La Causalité Platonicienne, Stoïcienne, Cynique et Médiévale

Andrei Cornea
Pages 213-228
DOI: 10.5840/chora20141210

Aristotle and Epicurus on Sensations, Falsity, and Truth

Epicurus claimed that „all sensations are true”, and that the false is only in the opinions. This paradoxical theory, very much criticized both by ancient and modern commentators, for it seems counterfactual, draws on Aristotle’s theory of sensations. Aristotle (as shown especially in the De anima) holds that sensations and opinions must be distinguished. As long as sensations stick to their „proper domain”, they remain trustworthy and cannot refute each other, regardless of whether they are similar or different in kind.

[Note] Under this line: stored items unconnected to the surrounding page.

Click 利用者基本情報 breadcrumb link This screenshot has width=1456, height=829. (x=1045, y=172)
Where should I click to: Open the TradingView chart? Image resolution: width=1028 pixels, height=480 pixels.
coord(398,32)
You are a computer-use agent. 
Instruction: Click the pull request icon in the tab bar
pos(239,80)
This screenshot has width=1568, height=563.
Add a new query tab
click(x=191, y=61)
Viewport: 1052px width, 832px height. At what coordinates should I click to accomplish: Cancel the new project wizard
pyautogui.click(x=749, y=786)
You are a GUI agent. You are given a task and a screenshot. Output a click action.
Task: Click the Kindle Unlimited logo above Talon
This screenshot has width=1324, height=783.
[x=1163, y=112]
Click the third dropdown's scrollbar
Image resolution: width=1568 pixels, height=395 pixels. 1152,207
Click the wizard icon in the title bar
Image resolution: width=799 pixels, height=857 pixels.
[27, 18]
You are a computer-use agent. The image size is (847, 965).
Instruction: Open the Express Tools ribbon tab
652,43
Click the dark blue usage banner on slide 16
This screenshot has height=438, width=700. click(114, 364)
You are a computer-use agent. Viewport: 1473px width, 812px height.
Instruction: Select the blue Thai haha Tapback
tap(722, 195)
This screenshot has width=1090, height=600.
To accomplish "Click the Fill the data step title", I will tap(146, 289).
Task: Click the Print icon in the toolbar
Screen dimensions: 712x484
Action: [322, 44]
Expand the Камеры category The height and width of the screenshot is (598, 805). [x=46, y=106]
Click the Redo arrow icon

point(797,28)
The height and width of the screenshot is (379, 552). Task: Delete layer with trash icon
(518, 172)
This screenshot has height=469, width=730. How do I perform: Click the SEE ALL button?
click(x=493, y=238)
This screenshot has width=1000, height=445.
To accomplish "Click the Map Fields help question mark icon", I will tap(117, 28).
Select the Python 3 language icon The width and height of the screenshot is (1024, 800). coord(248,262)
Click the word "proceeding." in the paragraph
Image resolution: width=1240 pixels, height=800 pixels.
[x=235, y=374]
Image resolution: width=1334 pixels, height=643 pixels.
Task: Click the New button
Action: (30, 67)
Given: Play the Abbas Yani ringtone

Yet they can fail to perceive the truth, when they pass beyond their proper domain into what one can call their „improper domain” (sizes and things). At this moment sensations resemble opinions and become fallible. So, to a certain extent, the divide between sensations and opinions becomes blurred. Epicurus seems to have taken up much of this theory. Yet he submitted it to a radical simplification: now, there is no room for the „improper domain”, so that all one sensation seizes always belongs to its „proper domain”. Thus it can never be refuted neither by a similar, nor by a dissimilar sensation in kind; therefore it is always and in every circumstance trustworthy. One can add that, in reshaping Aristotle’s theory of senses by removing the „improper domain”, Epicurus purged the theory of senses of all elements that could involve uncertainty and imprecision – which is typical for his strenuous attempt to achieve calm and serenity.